Bereits in der Vergangenheit haben Anti-Lobby-Aktivisten bekannt gemacht, wer hinter einzelnen, besonders hohen Parteispenden steckt. Medienberichte zeigen zudem, welches die größten Spender eines Jahres sind. Die Datenanalyse der DW geht noch einen Schritt weiter, indem sie mehrere Jahre betrachtet und verschiedene Quellen dazu abgleicht: Erst dann zeigt sich nämlich, wie die Öffentlichkeit lange über Spendeneinnahmen im Dunkeln bleibt und welchen Spendern das besonders zugute kommt.

Ein Gesetz mit Schlupflöchern

Paragraph 25 des deutschen Parteiengesetzes regelt, wie Parteien mit Spenden umzugehen haben. Demnach müssen Parteien jede Einzelspende von mehr als 50.000 Euro dem Bundestag melden, der dann Namen und Betrag auf einer dafür vorgesehenen Webseite veröffentlicht

Einzelne Spenden zwischen 10.000 und 50.000 Euro werden von den Parteien zunächst intern dokumentiert und erst 18 Monate später veröffentlicht, wenn der Rechenschaftsbericht über das entsprechende Jahr erscheint: Die Vorabfassung des Rechenschaftsberichtes über 2015 wurde im Mai 2017 publik. Darin werden alle Unternehmen und Personen aufgelistet, die mehr als 10.000 Euro in einem Jahr gespendet haben.

Spendet jemand weniger als 10.000 Euro im Jahr, erfährt die Öffentlichkeit nie, von wem das Geld stammt. Zum Vergleich: In den USA wird ab einem Betrag von 200 Dollar offengelegt, wer der Spender ist. Spendeneinnahmen sind hier bedeutender für die Parteien: Sie machen rund 50 Prozent der Einnahmen aus. In Deutschland ist dieser Anteil geringer: Im Jahr der letzten Bundestagswahl, 2013, waren Spenden - mit im Schnitt 18 Prozent Anteil - die drittwichtigste Einnahmequelle. 

Auch die gesamte Spendensumme, die eine Partei in einem Jahr erhalten hat, wird erst mit dem Rechenschaftsbericht öffentlich. 2019 wissen wir dann genau, welche Partei in diesem Wahljahr wieviel Geld erhalten hat. In den vergangenen vier Jahren hat Angela Merkels CDU am meisten von Spendengeldern profitiert.

Man würde davon ausgehen, dass Unternehmen, die ihre finanzielle Unterstützung für Parteien nicht verbergen wollen, ihre großen Summen von mehr als 50.000 Euro als eine Spende überweisen - und damit auf der Meldewebseite erscheinen. Das ist aber bei weitem nicht die Regel.

AUFGELISTETE ZEILEN >>
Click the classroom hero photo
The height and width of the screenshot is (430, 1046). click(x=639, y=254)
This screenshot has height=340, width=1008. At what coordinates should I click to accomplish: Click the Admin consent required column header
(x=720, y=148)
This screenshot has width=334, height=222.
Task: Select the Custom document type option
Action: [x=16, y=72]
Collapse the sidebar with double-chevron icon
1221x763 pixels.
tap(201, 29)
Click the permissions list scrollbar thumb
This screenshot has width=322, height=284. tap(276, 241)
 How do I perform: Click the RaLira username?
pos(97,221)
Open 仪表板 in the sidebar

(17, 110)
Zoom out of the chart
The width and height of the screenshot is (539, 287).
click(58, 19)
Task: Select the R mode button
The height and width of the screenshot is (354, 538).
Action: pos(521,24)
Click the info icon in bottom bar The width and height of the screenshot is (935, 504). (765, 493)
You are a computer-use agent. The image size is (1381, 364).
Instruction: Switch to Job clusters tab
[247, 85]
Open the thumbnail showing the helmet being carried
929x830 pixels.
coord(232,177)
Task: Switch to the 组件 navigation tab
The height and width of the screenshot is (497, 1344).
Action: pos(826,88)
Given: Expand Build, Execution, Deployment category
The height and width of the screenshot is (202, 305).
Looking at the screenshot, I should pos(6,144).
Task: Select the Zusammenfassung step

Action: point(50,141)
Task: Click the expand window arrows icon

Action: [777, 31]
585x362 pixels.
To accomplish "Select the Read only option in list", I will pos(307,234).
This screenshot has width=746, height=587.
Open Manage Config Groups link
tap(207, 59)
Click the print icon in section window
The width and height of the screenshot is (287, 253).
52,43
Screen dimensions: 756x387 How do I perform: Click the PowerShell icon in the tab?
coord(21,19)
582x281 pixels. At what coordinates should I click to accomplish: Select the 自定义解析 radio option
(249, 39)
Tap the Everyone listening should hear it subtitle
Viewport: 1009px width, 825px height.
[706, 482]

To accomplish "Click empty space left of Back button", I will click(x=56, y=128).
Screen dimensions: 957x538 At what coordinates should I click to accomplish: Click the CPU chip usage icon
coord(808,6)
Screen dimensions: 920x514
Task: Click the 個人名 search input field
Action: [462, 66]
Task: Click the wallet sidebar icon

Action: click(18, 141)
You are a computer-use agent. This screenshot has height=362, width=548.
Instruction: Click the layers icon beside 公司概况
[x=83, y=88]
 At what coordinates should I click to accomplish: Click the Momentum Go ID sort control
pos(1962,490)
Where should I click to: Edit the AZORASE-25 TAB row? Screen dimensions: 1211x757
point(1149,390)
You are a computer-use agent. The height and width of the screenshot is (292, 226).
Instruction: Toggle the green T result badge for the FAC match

IHRE AUFGABEN >>
1: Nennen Sie alle Jahreszahlen, die im Text über Parteispenden vorkommen, in der Reihenfolge ihres Auftretens.
2: Schreiben Sie aus dem Text über Parteispenden den Abschnitt zwischen "Man würde davon" und "nicht die Regel." einschließlich dieser Wörter wortgetreu ab.
Die Zeilen haben mit dem Text über Parteispenden nichts zu tun.

LÖSUNGEN >>
1: Die Jahreszahlen lauten 2015, 2017, 2013 und 2019.

2:
Man würde davon ausgehen, dass Unternehmen, die ihre finanzielle Unterstützung für Parteien nicht verbergen wollen, ihre großen Summen von mehr als 50.000 Euro als eine Spende überweisen - und damit auf der Meldewebseite erscheinen. Das ist aber bei weitem nicht die Regel.